Carbon Monoxide (CO) is responsible for almost 25% of all propane related fatalities. Carbon Monoxide is the product of incomplete gas combustion often because appliances are improperly adjusted. Properly functioning propane appliances will produce what is called an "ideal burn" during combustion and present no danger of Carbon Monoxide poisoning. Carbon Monoxide poisoning can lead to severe injury and even death.

Combustion Requirements

Three ingredients required for combustion to take place include fuel, ignition and air. Without any one of these three ingredients, combustion will not occur and even still, the ratio of air to gas must be within an acceptable range for combustion to occur. For instance, a mixture made up of equal parts propane and air will not combust when ignition is introduced. With propane, combustion will occur when the gas in air mixture is between 2.2 and 9.6 and is referred to as the "limits of flammability". In other words, 2.2 parts propane and 97.8 parts air is a combustible mixture as is 9.6 parts propane and 90.4 parts air. Combustion will occur anywhere between these two gas to air ratios with the "ideal burn" being about 4 parts propane and 96 parts air (1:24). This ideal ratio is considered to be the most efficient burn of propane gas when used. Complete combustion of propane is evident by a blue burning flame.

#### REQUIRED WORK
**a.** In the propane safety text, shorten the paragraph that begins "Three ingredients required for combustion" and keep its main facts.
**b.** Replace "Carbon Monoxide" with "CO" in the stretch of the propane safety text from "Carbon Monoxide (CO)" through "and even death.".
The lines after this have nothing to do with the work here.

Saved entries

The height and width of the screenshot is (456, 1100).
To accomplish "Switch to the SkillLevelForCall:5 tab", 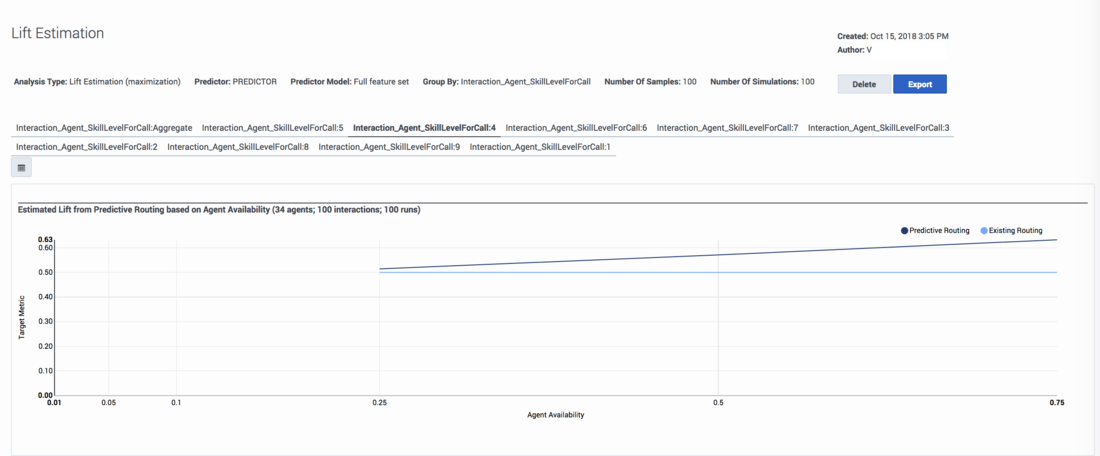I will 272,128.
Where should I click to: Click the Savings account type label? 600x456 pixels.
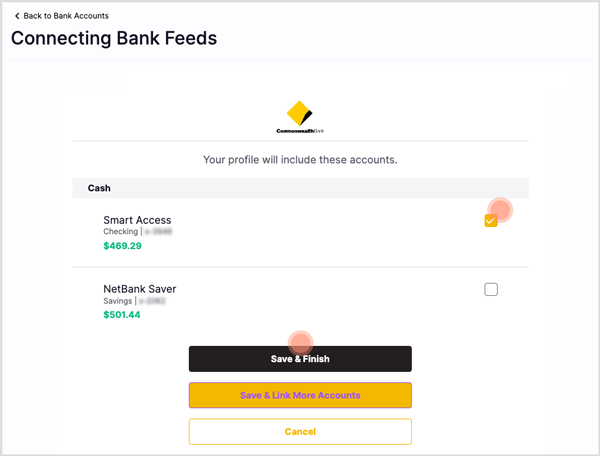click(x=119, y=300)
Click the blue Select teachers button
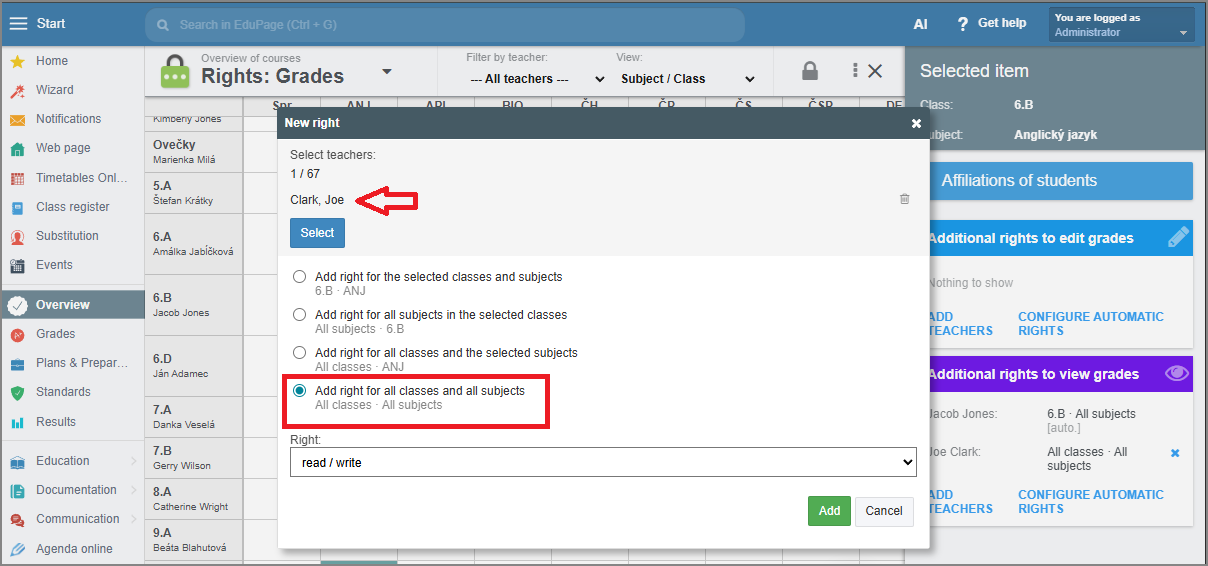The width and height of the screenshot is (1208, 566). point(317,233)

==

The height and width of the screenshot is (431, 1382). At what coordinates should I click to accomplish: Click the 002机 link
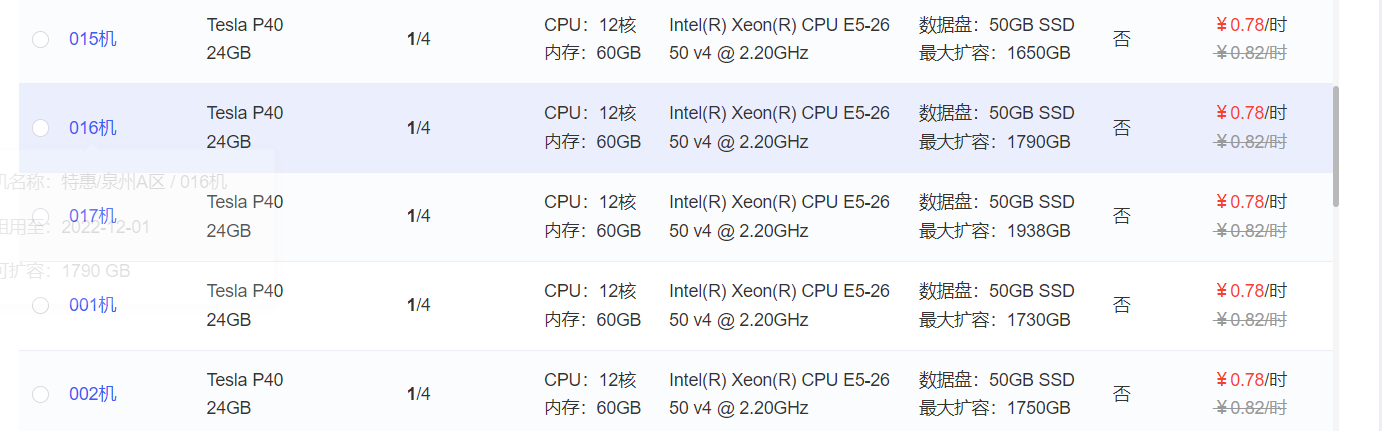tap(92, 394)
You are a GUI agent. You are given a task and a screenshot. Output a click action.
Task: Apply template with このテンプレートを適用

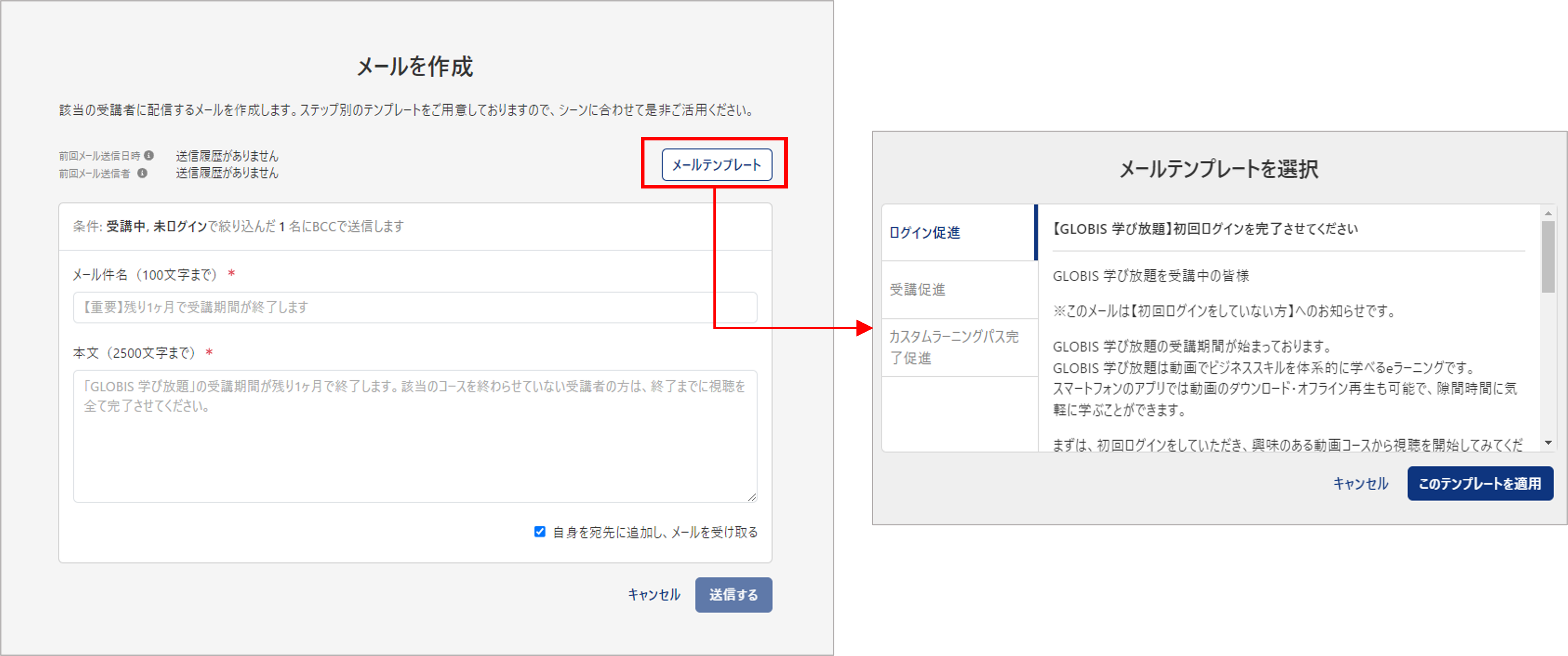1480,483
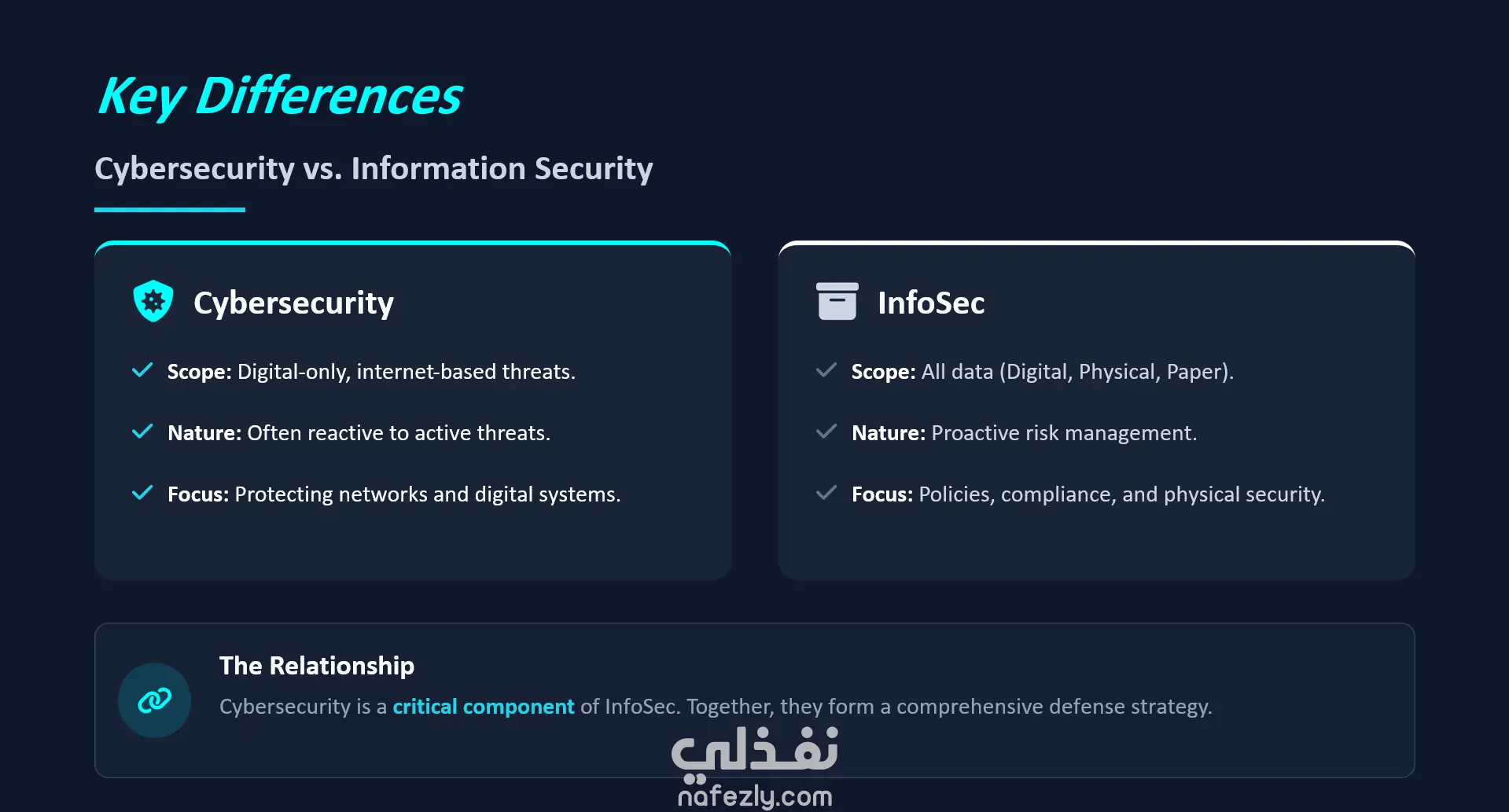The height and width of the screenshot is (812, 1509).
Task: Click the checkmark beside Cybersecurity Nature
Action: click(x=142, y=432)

--

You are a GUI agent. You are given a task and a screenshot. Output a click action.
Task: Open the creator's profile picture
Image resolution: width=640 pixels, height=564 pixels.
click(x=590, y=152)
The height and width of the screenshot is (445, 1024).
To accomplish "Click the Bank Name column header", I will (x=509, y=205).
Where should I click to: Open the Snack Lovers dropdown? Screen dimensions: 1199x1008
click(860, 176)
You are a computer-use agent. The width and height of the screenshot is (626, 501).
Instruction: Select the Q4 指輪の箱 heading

#### RESPONSES IN ORDER
**a.** Combustion needs three things: fuel, ignition and air. Even with all three, the ratio of air to gas must fall within an acceptable range, so equal parts propane and air will not combust. Propane burns when the gas in air mixture is between 2.2 and 9.6, the "limits of flammability." That means 2.2 parts propane to 97.8 parts air, up to 9.6 parts propane to 90.4 parts air. The "ideal burn" is about 4 parts propane to 96 parts air (1:24), the most efficient burn. A blue flame shows complete combustion.

**b.**
CO (CO) is responsible for almost 25% of all propane related fatalities. CO is the product of incomplete gas combustion often because appliances are improperly adjusted. Properly functioning propane appliances will produce what is called an "ideal burn" during combustion and present no danger of CO poisoning. CO poisoning can lead to severe injury and even death.